Powering the next wave of green energy innovation

Citation: Popp D, Grégoire-Zawilski M (2023) Powering the next wave of green energy innovation. PLOS Clim 2(1): e0000119. https://doi.org/10.1371/journal.pclm.0000119

Editor: Jamie Males, PLOS Climate, UNITED KINGDOM

Published: January 17, 2023

Copyright: © 2023 Popp, Grégoire-Zawilski. This is an open access article distributed under the terms of the Creative Commons Attribution License, which permits unrestricted use, distribution, and reproduction in any medium, provided the original author and source are credited.

Funding: The authors received no specific funding for this work.

Competing interests: The authors have declared that no competing interests exist.

How solar and wind became cheap is a formidable success story. Whether this success can be emulated in other areas of green energy innovation critical for achieving net-zero emission targets is a different question. During the last two decades, massive innovations changed how energy is generated and used. But many technical challenges remain to scale-up renewables, electrify transportation and decarbonize heavy industry. Achieving this will place unprecedented pressure on the electrical grid to deliver prodigious amounts of clean energy. To cope with these pressures, further R&D efforts must emphasize technologies to complement renewable energy.
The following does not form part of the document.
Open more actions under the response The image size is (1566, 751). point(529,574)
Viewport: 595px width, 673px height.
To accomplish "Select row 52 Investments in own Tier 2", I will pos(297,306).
In the first decade of the 21st century, innovation played a key role lowering the costs of wind and solar energy. For example, wind turbine rotors more than doubled in size, increasing cost-effectiveness, and new wafer-cutting techniques helped reduce raw materials used in manufacturing solar panels [1]. Patenting in these technologies increased by a factor of three or more from 2006 to 2011 (Fig 1). While patents have fallen since, the dramatic decrease in low-carbon energy prices suggests the wave of innovation in the early 2000s succeeded. More concerning, we observe both similar declines and lower innovation levels in technologies that have not yet attained maturity and are critical for achieving decarbonization goals, such as smart grids and hydrogen and fuel cells. Continued innovation in these enabling technologies that complement readily available clean technologies such as intermittent renewables is vital to stay on track to limiting global warming to no more than 1.5° Celsius [2]. What lessons have we learned from the success of wind and solar, and how can they be applied to enabling green energy technologies?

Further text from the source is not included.